You can say, “You’re going to smell. Your clothes will smell and nobody is going to want to be around you.” If they participate in sports, tell them, “Smoking or vaping can negatively affect your breathing.”

Then emphasize also making good choices. Discuss with them how getting good rest and eating healthy and exercising make your body feel good. Don’t always emphasize or talk about “Don’t smoke” or “Don’t do this.” Focus on what they can do that’s positive because they’ll get that message, too.

NJF: If your kid does get addicted, what can be done?

LH: For smoking, cessation programs may help. You can seek a counselor, coach, or medication, and there’s also nicotine replacement therapy, such as using the patch or the gum.

It’s important for adults who are trying to quit to be patient with themselves. It usually takes many attempts to quit before they’re successful. One of the biggest quick resources is the New Jersey Quitline, a free 24/7 telephone and web-based service that’s dedicated to helping New Jersey residents quit using tobacco products. It’s multilingual. There is also a “This is Quitting” program that is designed to help young people quit vaping. This program provides text message support and resources to youth ages 13 to 24. Those interested in seeking help can test VAPEFREENJ to 88709.

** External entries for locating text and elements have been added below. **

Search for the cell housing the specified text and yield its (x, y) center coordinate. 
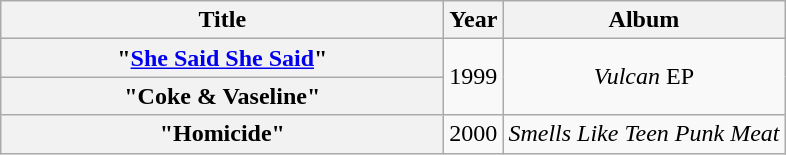
1999 (474, 77)
Vulcan EP (644, 77)
Album (644, 20)
2000 (474, 134)
Title (222, 20)
"Coke & Vaseline" (222, 96)
Year (474, 20)
"Homicide" (222, 134)
Smells Like Teen Punk Meat (644, 134)
"She Said She Said" (222, 58)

For alcohol, sometimes intensive outpatient rehab programs may be necessary.

If you suspect your teen is struggling with substance use that is interfering with home, school, or other parts of their life, don’t wait for an emergency. Call the statewide service, PerformCare at (877) 652-7624 to see if your child can benefit from this FREE service for all New Jersey youth regardless of income or health insurance. This phone line is available 24/7 and you do not need to be actively experiencing a crisis when you call.

NJF: If someone smoked, vaped, or drank alcohol as a teen or young adult but no longer does so, are they still at an increased risk for cancers and other chronic health conditions?

LH: As a former smoker, your risk is lower than that of a current smoker; but unfortunately, the risk of cancer remains higher than a non-smoker. Even if you’ve quit, you always have an elevated risk. Talk to your primary care provider if you are a former smoker to see if certain cancer screenings would benefit you, based on your smoking history.

If you were a former smoker, especially if you started young or smoked for a long time, your doctor may recommend that you have annual lung cancer screenings. Then for drinking, drinking excessively in early adolescence and young adulthood increases your risk of certain cancers later in life.

Laurie Herrick is currently a Health Educator/ Regional Chronic Disease Coalition Coordinator for Middlesex County Office of Health Services. The coalition implements evidence-based strategies of the NJ Comprehensive Cancer Control Plan and works to implement policy, environmental, and system change that supports and reinforces healthy behaviors, lowers the risk of chronic disease, and works towards the prevention and control of cancer. As a health educator, she focuses on the prevention of substance misuse, improving mental health, educating people with the intent of preventing the spread and contraction of disease or other health-related issues, and equipping people with information to make healthy choices. She has a Bachelor of Science in Public Health and her master’s degree in public health with a concentration in Social and Behavioral Sciences and is a Certified Health Education Specialist.